Event Date Details: 

Refreshments served at 3:15 PM [Note the unusual day of the week]

 

Event Location: 

  • South Hall 5607F

Dr. David Draper (UC Santa Cruz)

Title: Bayesian model specification: toward a Theory of Applied Statistics

Abstract: The Bayesian approach to statistical inference, prediction and decision-making has a simple structure, with one equation for each of these three fundamental activities, and it can be shown to be based on a straightforward logical progression from principles to axioms to a foundational theorem with corollaries.

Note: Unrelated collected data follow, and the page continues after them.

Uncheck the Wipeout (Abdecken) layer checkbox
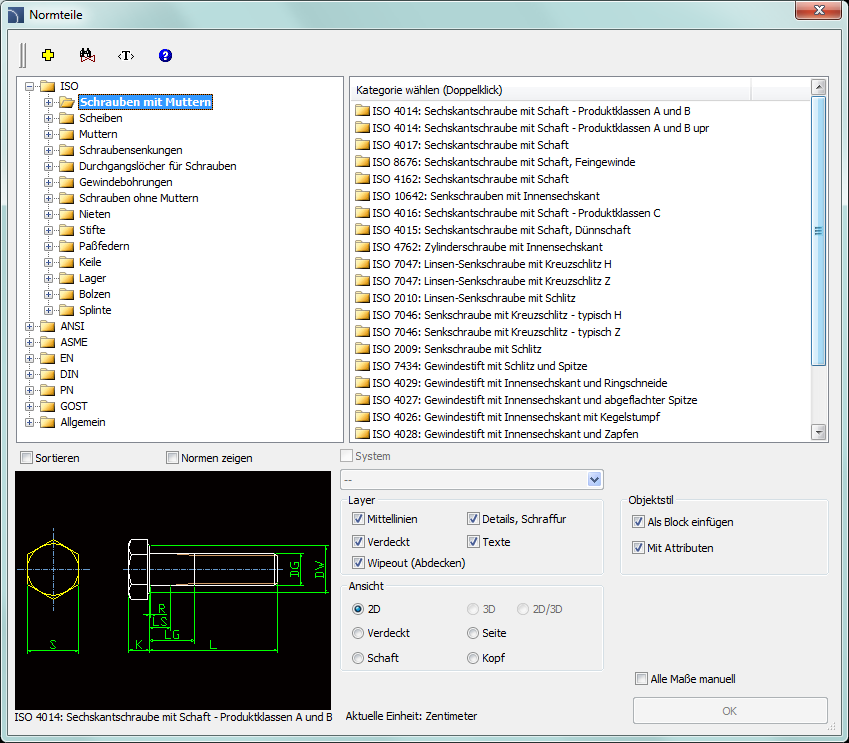The width and height of the screenshot is (849, 743). (358, 563)
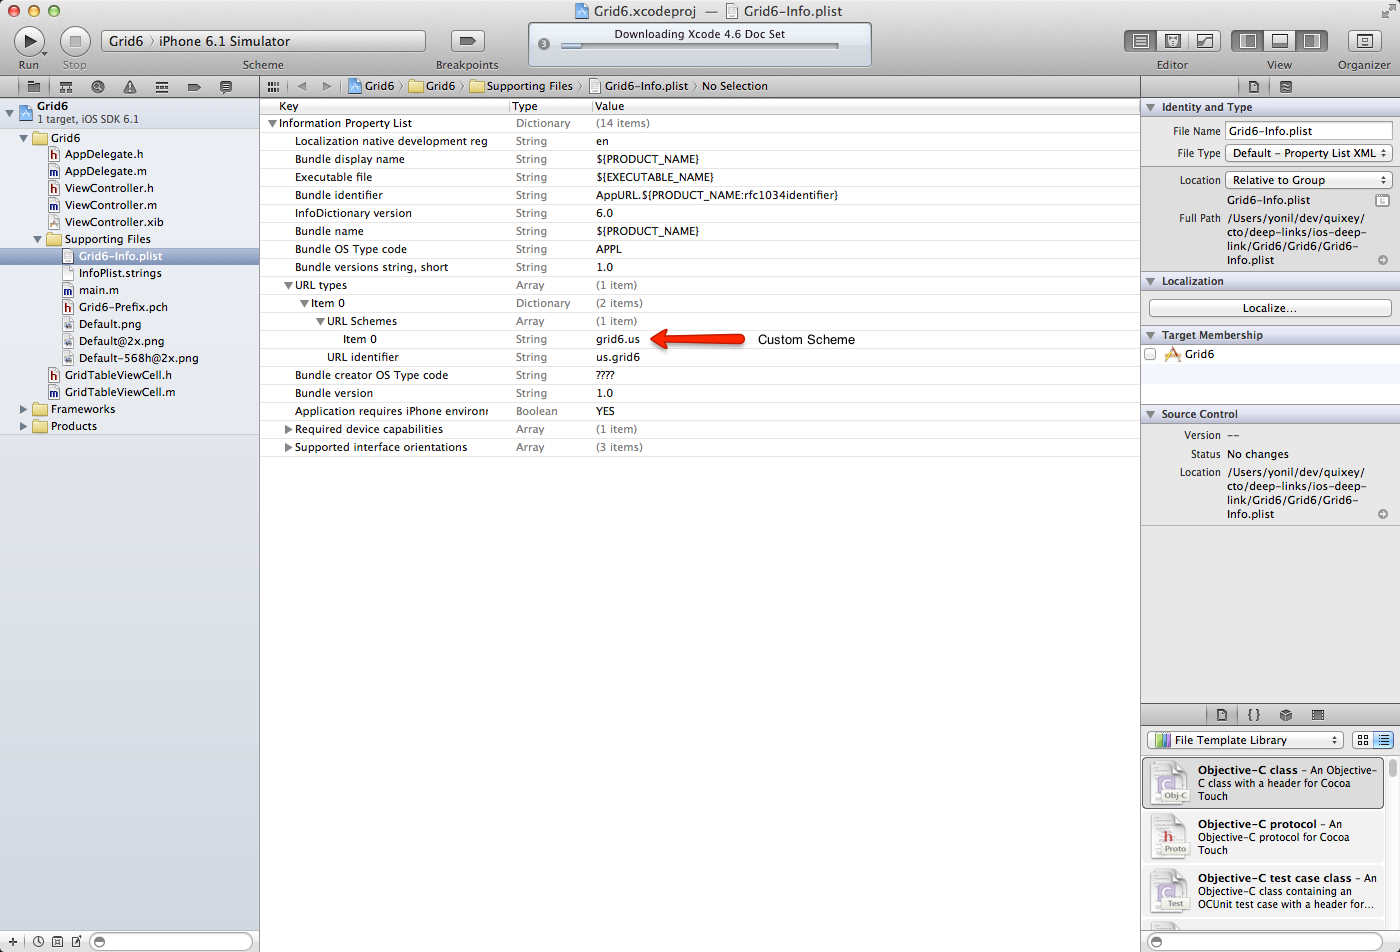The width and height of the screenshot is (1400, 952).
Task: Click the Xcode doc set download progress bar
Action: click(699, 46)
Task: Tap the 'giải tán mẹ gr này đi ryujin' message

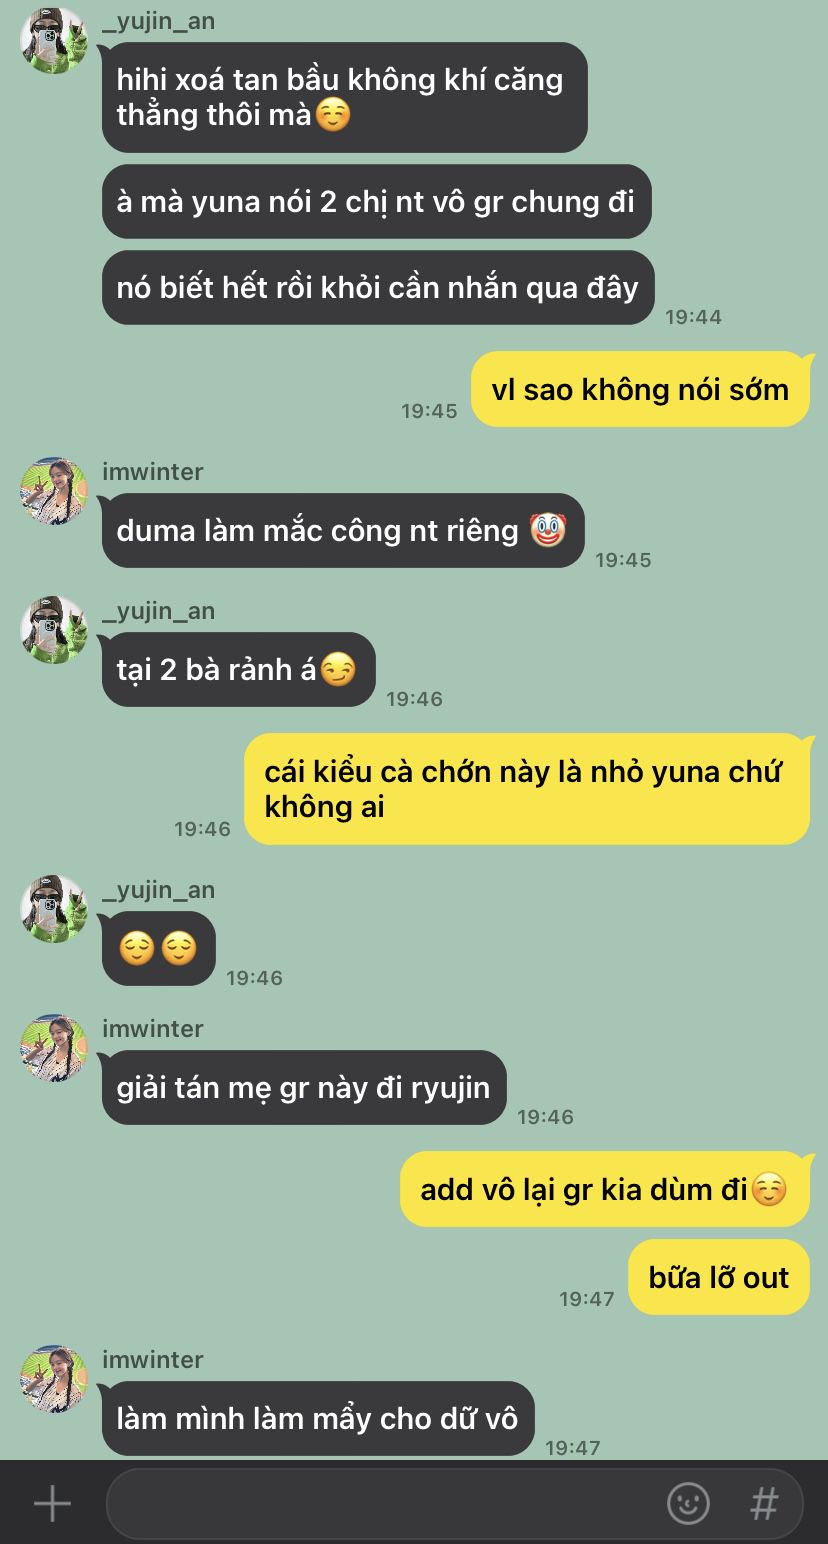Action: [304, 1087]
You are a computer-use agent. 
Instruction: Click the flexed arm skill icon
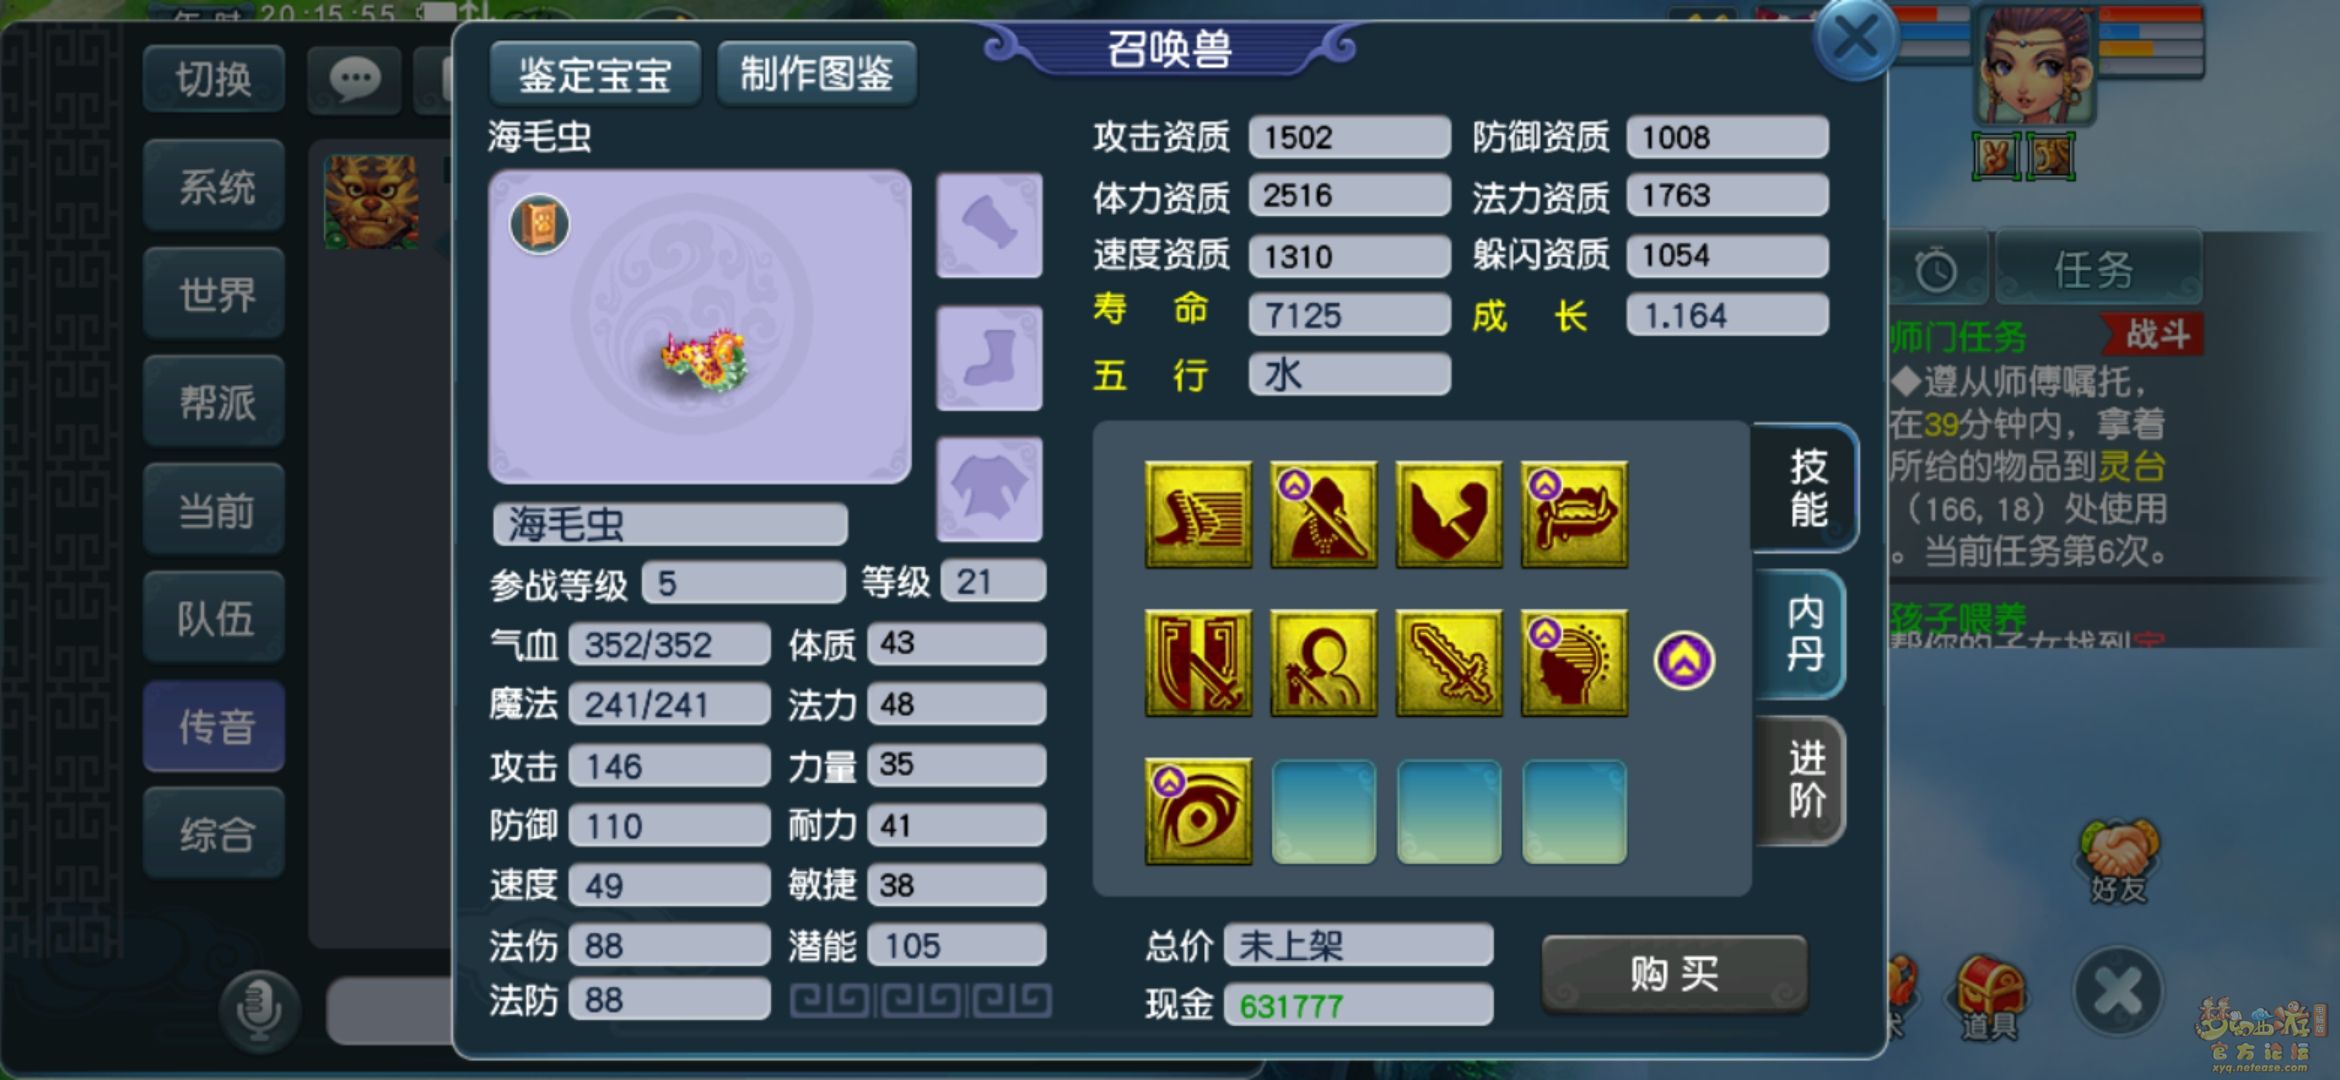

However, this approach requires the user to specify two ingredients (usually called the prior and sampling distributions) for inference and prediction and two more ingredients (an action space and a utility function) for decision-making, and as a profession we lack the same kind of logical progression from principles to axioms to theorems that would constitute optimal specification of these four ingredients (by "optimal" here I mean "coming as close as possible to the goal of {conditioning only on true/false propositions that are rendered true by the context of the problem and the design of the data-gathering activity}"). Successfully developing such a logical progression would yield a Theory of Applied Statistics, which we need and do not yet have. In this talk I'll explore the extent to which four principles (Calibration, Modeling-As-Decision, Prediction, and Decision-Versus-Inference) constitute progress toward this goal.